The chair of the Atkins Physicians Council, Dr. Stuart Trager, argues the traditional food pyramid, created in the 1960s by the U.S. Department of Agriculture, is obsolete.
Trager maintains the increasing rate of obese Americans proves the traditional pyramid - which suggests the bulk of what we're supposed to eat is made up of breads, rice, and pasta - is outdated.
"The traditional pyramid hasn't worked," Trager said on ABCNEWS' Good Morning America. "People have not been able to maintain healthy weight. What we've done is taken Dr. Atkins' words in over 30 years and conceptualized it and displayed it, showing people that when you follow Atkins it's not just about eating red meat, it's about smart carbohydrate choices."
The alternative Atkins pyramid proposes a focus on more protein and less sugars and starch. "I think it is the emphasis on carbohydrate awareness. You make smarter carbohydrate choices. You don't do without, you do different," Trager explained.
The council has briefed federal officials from the Department of Health and Human Services, the Food and Drug Administration, the White House and key members of Congress on the growing need to combat the nation's obesity epidemic.
Trager didn't give specifics on the Bush administration's reaction to the group's presentation of an Atkins alternative food pyramid, but said the government is aware the traditional pyramid needs work and that the Atkins group wants to be part of whatever changes do take place.
"I think they realize that people are following this approach, and clearing up these misconceptions is very good," Trager added.
Atkins diet representatives aren't the only ones who see a problem with the current pyramid. Back in 2002, Harvard researches published a study which found people who followed alternative diets, ones that didn't reflect the traditional pyramid, improved their health.
The study, published in the December 2002 issue of the American Journal of Clinical Nutrition, assessed the diets of more than 100,000 men and women, and found those who ate alternative diets lowered their risk of chronic disease by almost 40 percent in men and 30 percent in women.
Walter Willett, chair of the department of nutrition at the Harvard School of Public Health in Cambridge, Mass., said the study supports the idea the traditional pyramid needs some adjustment.
"The public has been told for many years that fats are bad and carbohydrates are good," said Willett. "In fact, we've known for 30 or 40 years that that's not really true."

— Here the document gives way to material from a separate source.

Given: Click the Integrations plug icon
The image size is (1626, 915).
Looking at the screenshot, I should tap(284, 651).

The Harvard researchers behind the study proposed a new order of foods in the pyramid. Fats, at least the good ones like olive oil, should be in the favored base position and breads and refined starches relegated to a tiny corner at the top.
All proteins wouldn't be treated equally, as they are now. Nuts and beans are better than fish and eggs, they say. And as for red meat, consumption should be minimal and squeezed next to starches at the top.

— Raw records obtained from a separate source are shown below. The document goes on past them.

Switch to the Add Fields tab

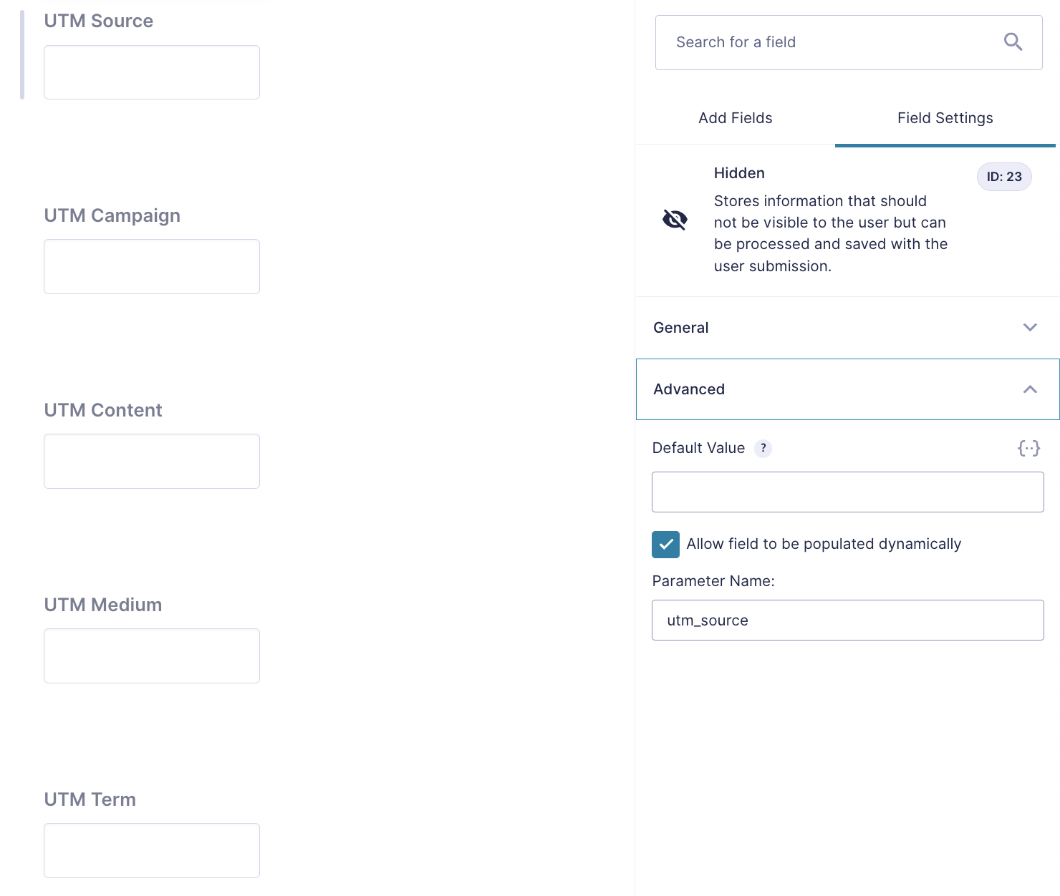(735, 118)
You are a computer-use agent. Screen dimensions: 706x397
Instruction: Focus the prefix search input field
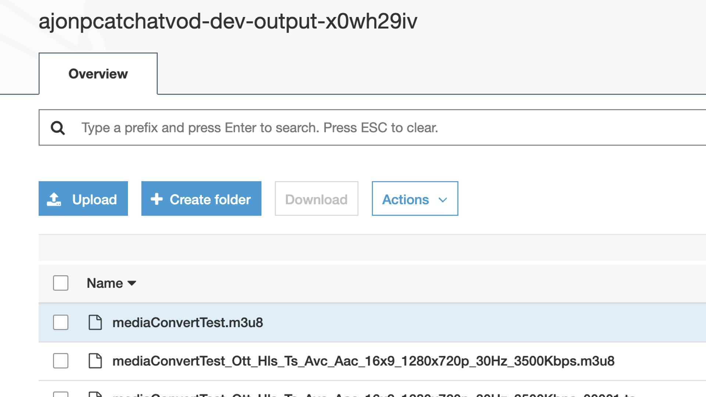coord(368,128)
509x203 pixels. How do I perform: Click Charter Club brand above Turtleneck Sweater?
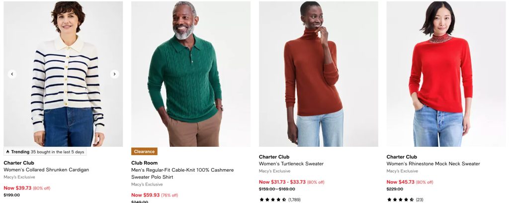click(274, 157)
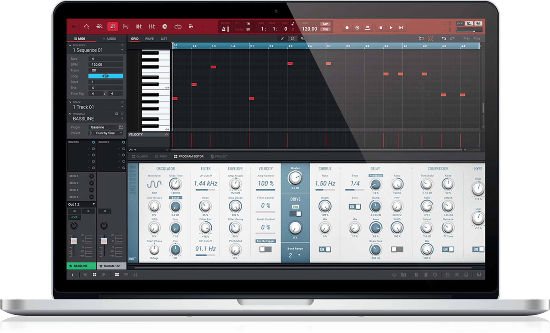Image resolution: width=550 pixels, height=333 pixels.
Task: Toggle the Loop switch in sequence settings
Action: 105,76
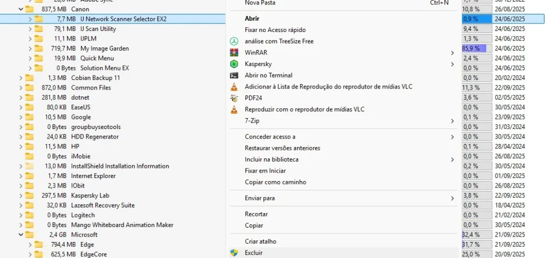Choose Copiar como caminho from context menu
This screenshot has width=545, height=258.
[x=275, y=182]
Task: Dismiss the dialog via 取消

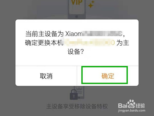Action: [x=46, y=76]
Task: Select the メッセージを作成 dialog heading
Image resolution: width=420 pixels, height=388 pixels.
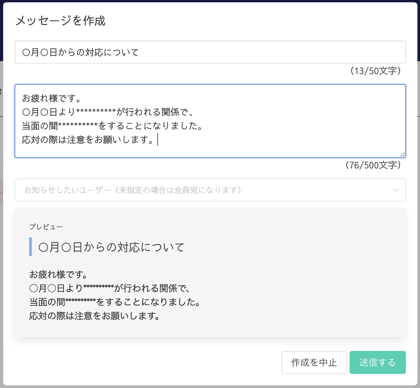Action: tap(60, 21)
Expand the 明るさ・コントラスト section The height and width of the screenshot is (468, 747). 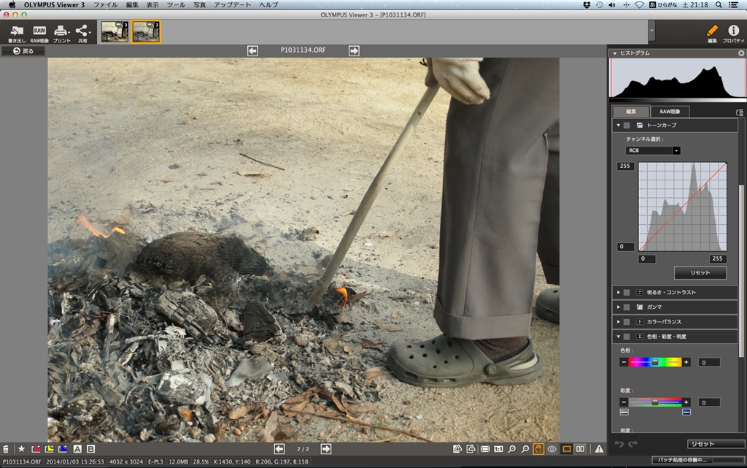619,292
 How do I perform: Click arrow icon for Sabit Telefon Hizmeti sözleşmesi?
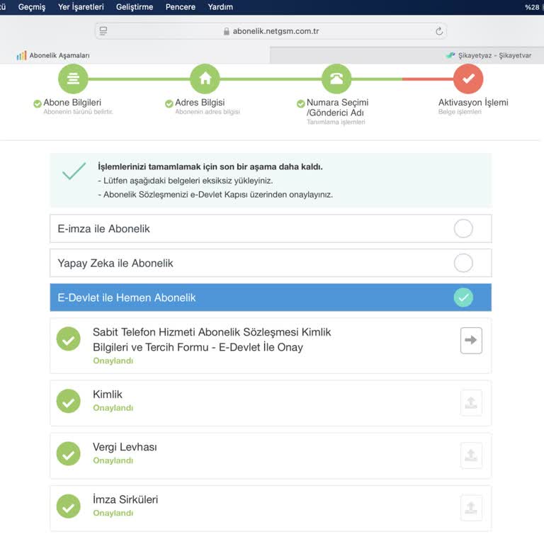pos(471,340)
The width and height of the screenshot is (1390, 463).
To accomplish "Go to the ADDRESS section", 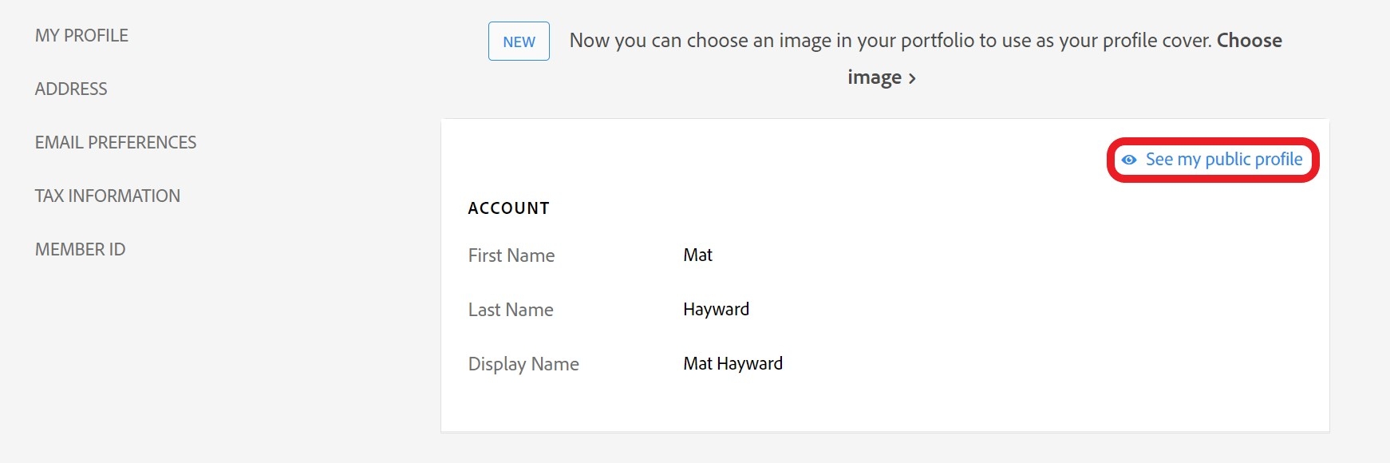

Meanwhile, Trager also denounced a recently released confidential medical report on the late Dr. Robert Atkins, the man behind the diet phenomenon. The report was obtained and released to the media by a doctor from the Physicians Committee for Responsible Medicine, which promotes a vegetarian diet.
The report's most stunning revelation was that Dr. Atkins was reportedly severely overweight. The confidential document said Atkins weighed 258 pounds at the time of his death, and had a history of heart attack, congestive heart failure and hypertension. But Trager argues records from Dr. Atkins' physician showed he weighed between 180 and 200 over the last years of his life. He argued the group that released the report was trying to use Dr. Atkins to promote its own ideas.

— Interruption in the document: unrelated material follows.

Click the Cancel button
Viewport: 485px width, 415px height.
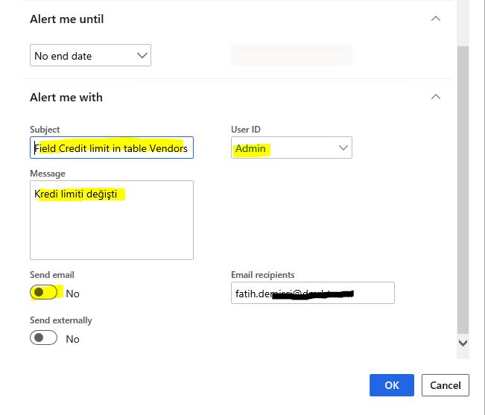446,385
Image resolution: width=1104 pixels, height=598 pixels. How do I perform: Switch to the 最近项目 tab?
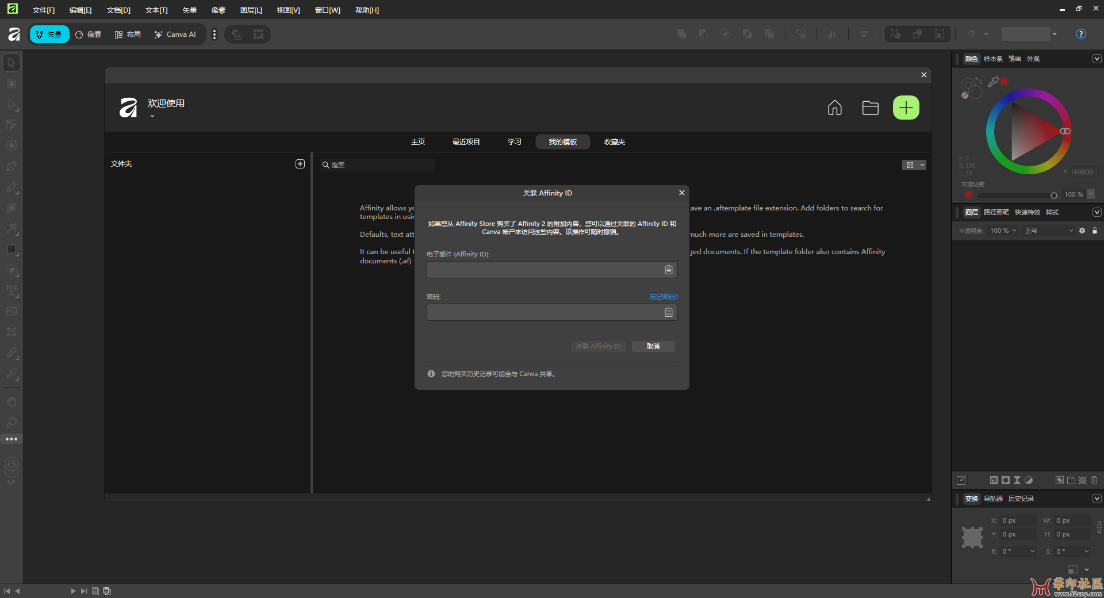tap(466, 142)
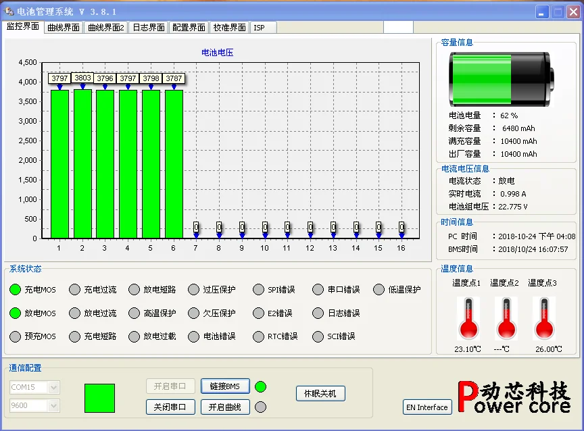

"This is a group of people who will say and do anything to promote vegetarian lifestyle," Trager said. "It's just another example of putting out half of the facts."
While cause and manner of death are public information, medical reports are not. Atkins' death certificate stated the doctor died from injuries suffered after a fall on an icy New York City sidewalk.
While reports in recent weeks have said that representatives of the Atkins diet have been changing their recommendations to dieters, suggesting they reduce their intake of saturated fat, Trager has insisted there have been no changes to Dr. Atkins' guidelines since 1972.